I got an interesting question about being able to figure out which measures and columns are being used for all tabular models in a server, either by known reports or by self service users using Power BI. To solve this I decided to use Power BI :).
To get the required information I decided to capture and parse the queries being that are being send to AAS and parse the results Power BI desktop over a period of time. In this post I describe how to do it.
Start capturing data
First I started capturing the queries in AAS using Azure Log analytics as I described here. This can also be done using profiler or XEvents as well but I decided to be modern :).
In log analytics I can see all the queries that get send:

For my analysis I don’t need all the columns and events, so let’s filter that down with log analytics to something like this:
AzureDiagnostics
| where OperationName == “QueryBegin”
| project TimeGenerated, TextData_s, DatabaseName_s
| where TimeGenerated > ago(30d)
You can change the time range to any range you want to whatever max range you have data for. You need to keep the TimeGenerated column as we want to filter by it.
This will get us the data we can use in Power BI:

To get this data into Power BI you can click Export, “Export to Power BI” in the query log screen.

Bringing it into Power BI
This gets you a txt file with the M expression that is downloaded to your PC. You can then paste the M query into a blank Power BI query. Running it gets me the data I want:

From this I need to parse the columns and measures that are used over the time period I captured the trace.
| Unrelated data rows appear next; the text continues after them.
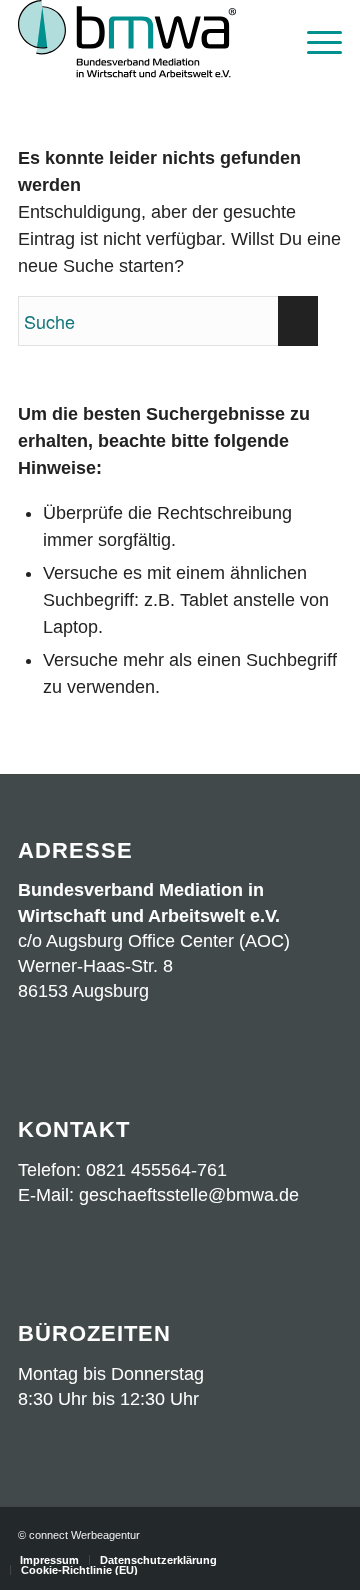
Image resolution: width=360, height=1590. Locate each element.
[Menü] (314, 40)
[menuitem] (314, 40)
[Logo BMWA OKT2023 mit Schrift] (147, 40)
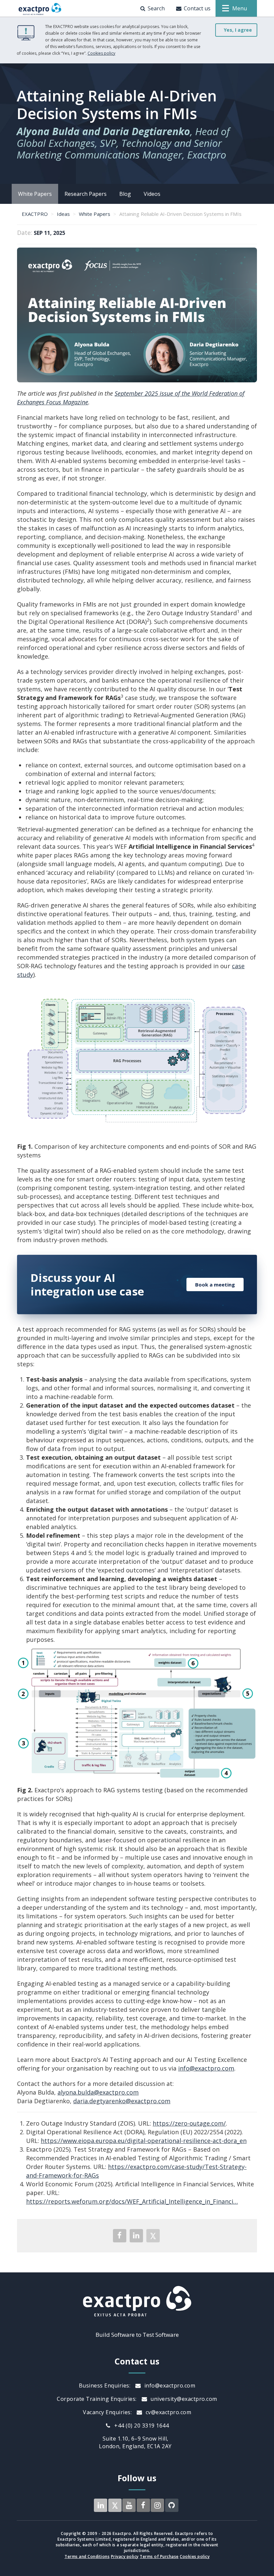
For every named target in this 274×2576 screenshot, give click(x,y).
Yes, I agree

This requires some tricks in Power Query (and it might not work for all scenario’s). These are the steps I took (you can download the full M query here):
- I got rid of all diagnostic queries by filtering out Select.
- The time column is not needed for the analysis so I remove it, you need it for log analytics to filter on time.
- Now here comes the main trick. I need to extract column, measure and table names from the query. I do this by replacing many special characters like ( ,[ ] EVALUATE by ~ and then split the columns. Thanks to Imke for the idea :). That starts to get us somewhere:

- Next I Unpivot and clean up the data a bit
- I filter to only show rows that start with ‘ or [. Which keeps all column, table and measure references.
- To add more information I add a column to show what the type of field it is, measure, table or column.
- Finally I group the table and add a count.
This gets me the data I want:

With the data I can start doing some reporting:

Now you have an overview of which fields are used and how often they are referenced. You can extend this solution much further of course, for example you could add a username to see who accessed what and how often or you could compare it with the schema that you can get from other discovers to see which fields are never used so you can clean them up.
You can download the full solution here as PBIT. When you open it up for the first time it asks for the URL, you can get it from the M query that you download from Log Analytics.
Great idea. Only concern would be columns referenced in measures that never appear in queries (e.g. helper columns in a date table). I suppose you could parse the measure definitions and bounce that list against the measures in this solution.
Very good idea. Was already getting queries to find slow running ones, but never thought to parse for the column names.
yeah, it would be great to bring in also the schema of the cube as another data source, identify all of the dependencies of all of the measures used ultimately to find out which columns/measures are never being used, so they can be removed from the model.
This was very helpful, however, I simplified this approach using RegEx is the original Kusto query which helps with simplifying the clean up in Power BI:
AzureDiagnostics
| where OperationName == “QueryBegin”
| project TimeGenerated, TextData_s, DatabaseName_s, ApplicationContext_s
| where TimeGenerated > ago(1h)
| extend MeasuresAndColumns = extract_all(@”([\[\’][\w ]+[\]\’]\.?[\[\’][\w ]+[\]\’])|\[(.*?)\]”,TextData_s)
You can then just parse the MeasuresAndColumns column in PBI.
I further combined this with the $SYSTEM.MDSCHEMA_MEASURES to try and isolate measures that are not being used.
Happy to receive feedback on the RegEx to improve this as it doesn’t cover all cases. Some columns will get labelled incorrectly as measures.